I’ve recently been contemplating a recurring pattern that I’ve observed in several teams I’ve worked on – the ‘Load-Bearing Script.’ The outline of this pattern goes like this: A team member writes a portion of a system as a shell script for a quick prototype. That shell script, initially quite simple, grows in complexity over time. Eventually, the script grows to an unmanageable level of complexity. At that point, it needs to be rewritten in a more maintainable/testable language.

In my experience, this usually manifests itself as a bash script, though any untested/untestable “script” can exhibit this pattern.


In one case, we were building a system that needed to execute in a CI builder environment. We wanted to do some basic CI/CD work, and so the script was initially a simple wrapper around git and Kubernetes commands. Eventually, much of our system’s core business logic found its way into the script (metrics collection, a basic killswitch system, retry logic, etc.). This system was particularly challenging to manage because the script wasn’t even static. Our backend used Go templates to assemble the script dynamically and send it to the CI environment. Our only testing was sanity checks that our templater produced sensible output, and limited end-to-end testing.

In another case, my company had a requirement to run certain workloads (again, CI/CD type actions) in a specific compute environment. This compute environment made it super easy to executing bash scripts, and had friction to running team-build binaries. My team did ship our own binaries to this environment, but for reasons that retroactively aren’t defensible we still allowed business logic to creep into the script portion.

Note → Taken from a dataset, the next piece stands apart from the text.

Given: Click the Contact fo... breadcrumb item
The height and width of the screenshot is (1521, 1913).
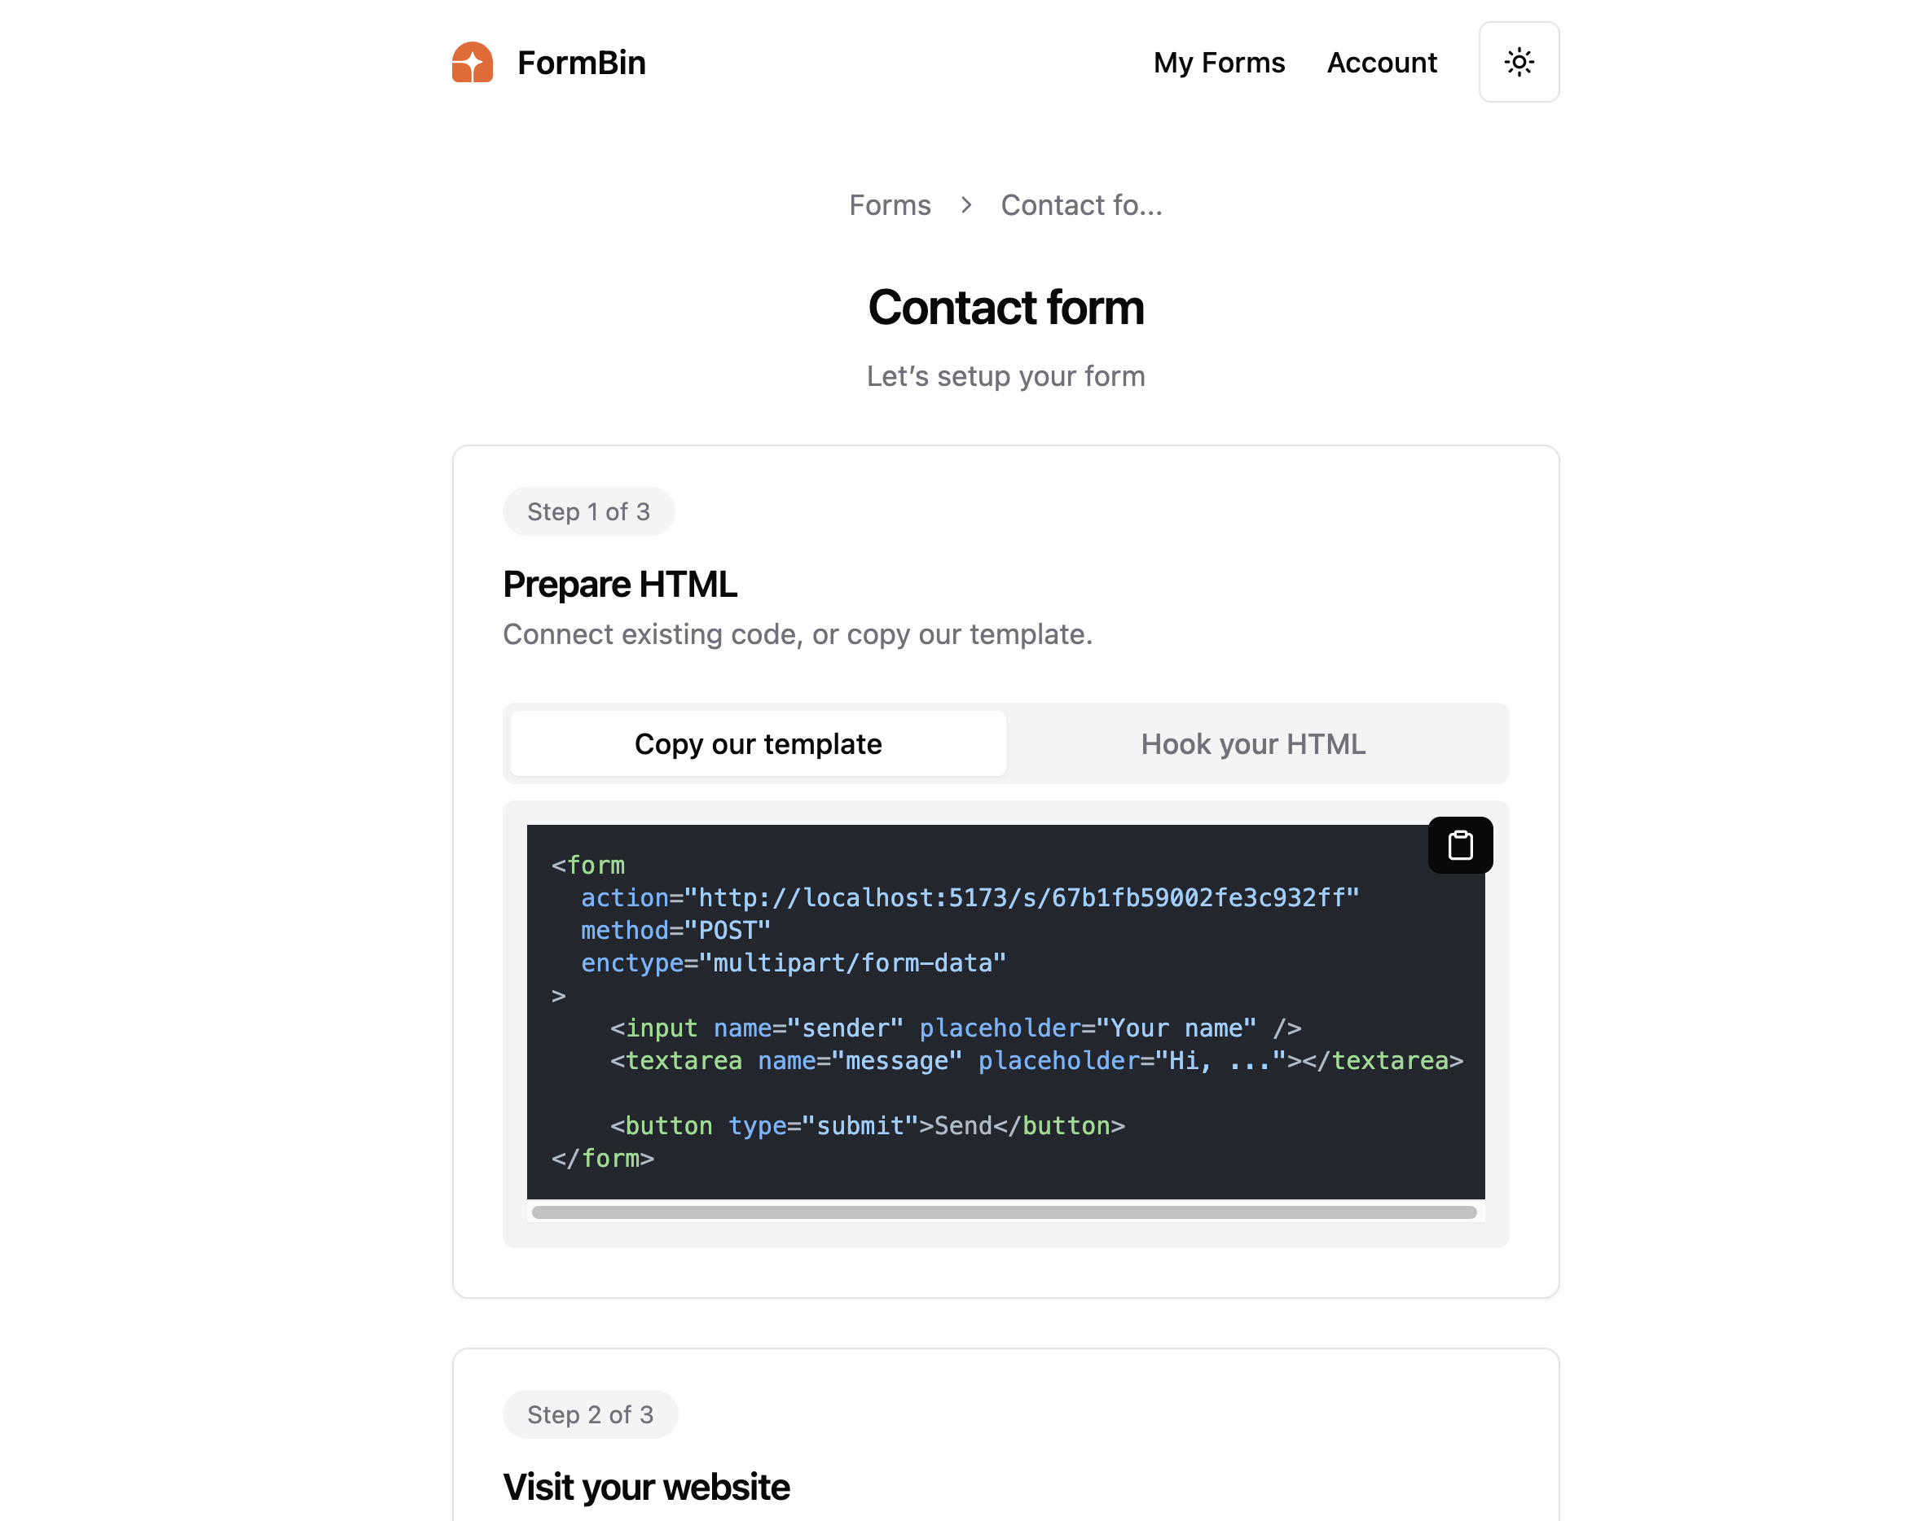Looking at the screenshot, I should [1082, 205].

In both cases, we did a (fairly risky) rewrite. In both cases, the rewrite resulted in moderate severity incidents, despite best efforts to do so safely.

Why does this happen?

I can think of a number of reasons: Shell scripts are easy to prototype with. They’re an attractive option when you require ‘just a small amount of logic’ and wish to avoid the complexities of a build system, types, or tests. Software developers enjoy the avoidance of over-engineering almost as much as the enjoy over-engineering.

Why is this bad?

The primary reason I distrust load-bearing scripts is that they make systems unstable. The instability most often comes from the inability (or difficulty in) adding sufficient test coverage. Yes, there are frameworks for bash script testing! I’ve rarely seen them effectively used. Usually, a load-bearing script comes into existence because the work it is doing is difficult to test (for example, wrapping multiple dependent CLI tools in a CI environment). The load-bearing script becomes problematic because it becomes difficult to change. The script’s complexity surpasses a point where manual testing or limited end-to-end tests can prevent issues – and so, breakages will happen.

The secondary reason load-bearing scripts are nefarious is that you will eventually have to do a rewrite. It becomes inevitable. Either you accept permanent instability or do the rewrite. The longer you delay the write, the more painful it is. There will be pushback against the rewrite: the rewritten script needs to be feature compatible with the old system; the rewritten script needs to be released safely; rewriting the script will consume valuable developer time that could be spent working on Shiny New Features. But eventually, the scales tip towards the rewrite.

Advice to myself

If your script becomes larger than what’d be appropriate to store in a single reasonably sized function, it should no longer be a script. Prefer to bail early on the shell script and eat the cost of a simple rewrite, rather than let technical debt continue to accrue.